Nicole Harris, '07, Hopes Behind-the-Scenes Internships Will Lead to Job in the Spotlight


Nicole Harris, ’07, knows what she wants and takes deliberate steps to get it. The leadership studies and rhetoric and communications double major said that if she is to realize her dream of working in broadcast news, she must gain as much relevant experience as possible through externships and internships. 

Harris developed an interest in broadcast news at a young age, she said, in part because she often saw reporters interviewing her father, Kenneth N. Harris, Sr., a Baltimore, Md., city councilman. Harris became truly hooked when she met Stephanie Rochon, the co-anchor for the evening news on the CBS affiliate station WTVR Channel 6 in Richmond, Va.  

Rochon made a presentation during Harris’ sophomore year as part of a CIGNA Oliver Hill Scholars program that brought African-American professionals to campus to discuss career options with African-American students. “Stephanie Rochon became an inspiration to me,” said Harris, a CIGNA Oliver Hill Scholar. Harris decided to pursue a career in broadcast news.  

She gained her first real-world experience in broadcast news through an externship with WMAR Channel 2, an ABC affiliate in her hometown of Baltimore, Md., during the summer of 2005. She shadowed reporters and photographers and worked behind-the-scenes in the newsroom. 

The following summer Harris landed an internship with Baltimore’s WJZ Channel 13, a CBS affiliate, where she worked on Tuesdays, Thursdays and Saturdays with the station’s assignment desk and Internet department.  

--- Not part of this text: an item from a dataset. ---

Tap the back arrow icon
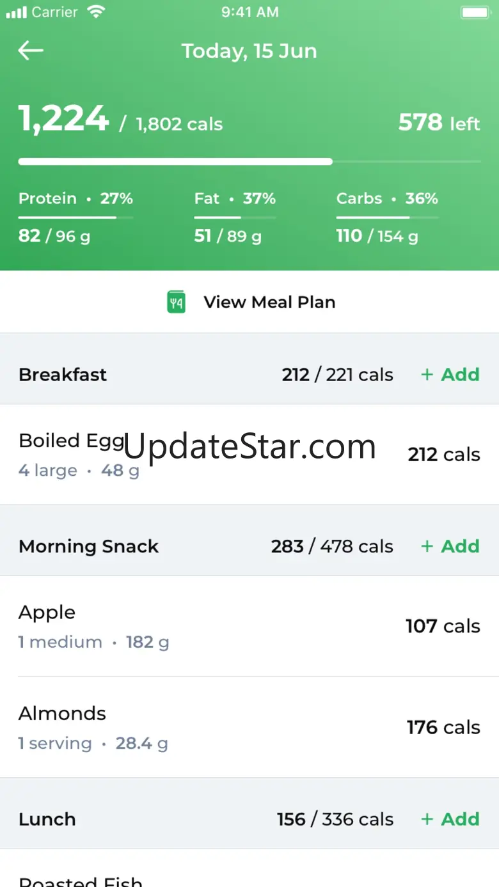The width and height of the screenshot is (499, 887). click(31, 51)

Her duties at the assignment desk included helping editors determine which stories were newsworthy and then assisting with researching those stories and setting up interviews for the reporters.

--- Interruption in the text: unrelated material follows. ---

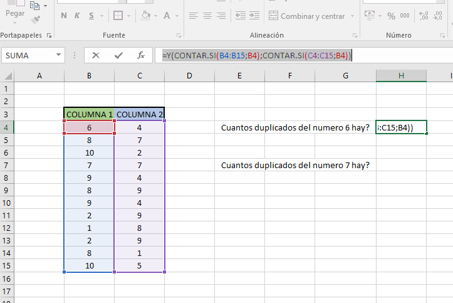Viewport: 453px width, 303px height.
Task: Toggle underline formatting (S)
Action: click(91, 16)
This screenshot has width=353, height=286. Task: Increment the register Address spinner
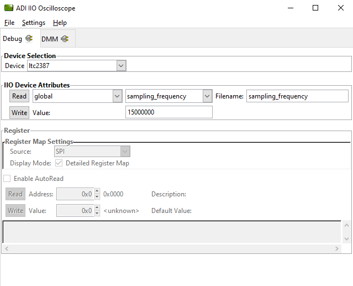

Harris also spent much of her time at Channel 13 converting broadcast stories to print form for the Internet. Broadcast stories appear choppy if transcribed verbatim from spoken word to print, Harris said, so she edited stories to make them more readable before posting them to the Internet.  

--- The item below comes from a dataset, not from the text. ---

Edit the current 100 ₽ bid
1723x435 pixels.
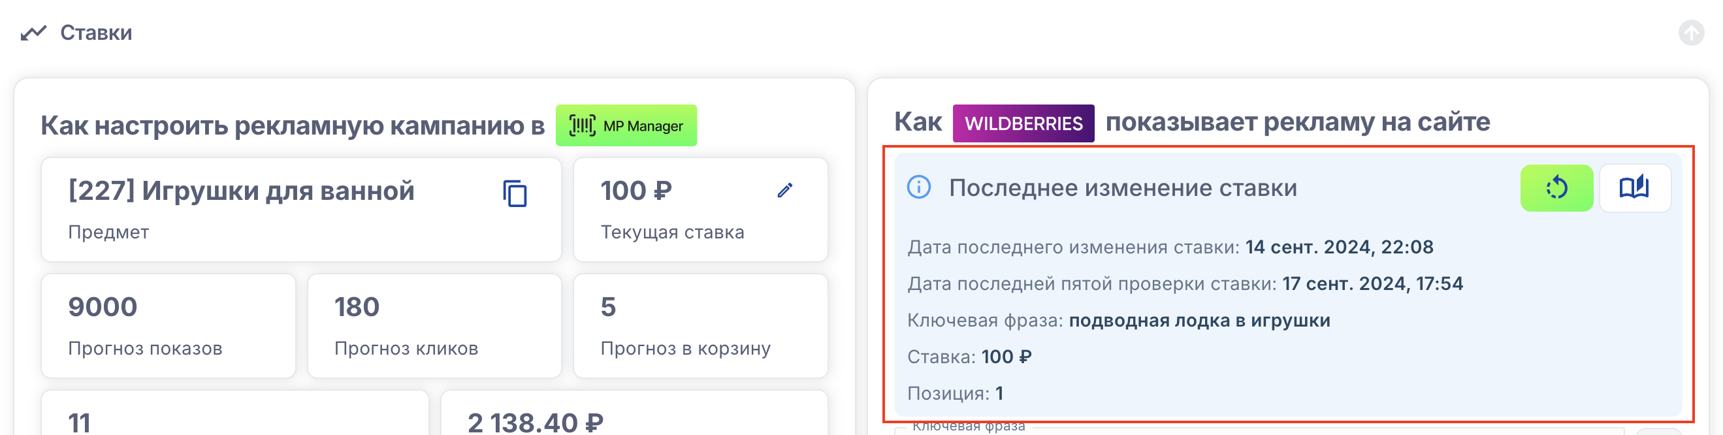point(785,191)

Because she worked only part-time at Channel 13, Harris decided to tackle a second summer internship. On Mondays, Wednesdays and Fridays, she worked in media communications at the Maryland corporate office of Blue Cross Blue Shield, writing press releases and Internet articles and doing some public relations work for corporate executives.  

Harris continues to build her resume during her senior year. This semester she is interning two days a week at WRIC Channel 8, the ABC affiliate in Richmond, Va., where she wants to learn more about producing and editing broadcast news programs.  

And she is already working on securing an internship for spring semester. If she succeeds in landing her first-choice internship, Harris will spend her last semester at the University of Richmond interning with Stephanie Rochon at WTVR Channel 6.  

Harris hopes that all her externship and internship experiences will help her secure a job as a broadcast news reporter, most likely in a small market such as the Eastern Shore initially, she said. But if this doesn’t develop, she may consider a career in public relations similar to the work she did for Blue Cross Blue Shield.

Harris credited her leadership studies major with honing her ability to communicate, interact and empathize with other people. “You can’t write a quality story about other people if you don’t fully understand their story,” she said.  

“My Jepson education has also helped me work with groups,” Harris said. “There are a lot of crazy people in newsrooms.”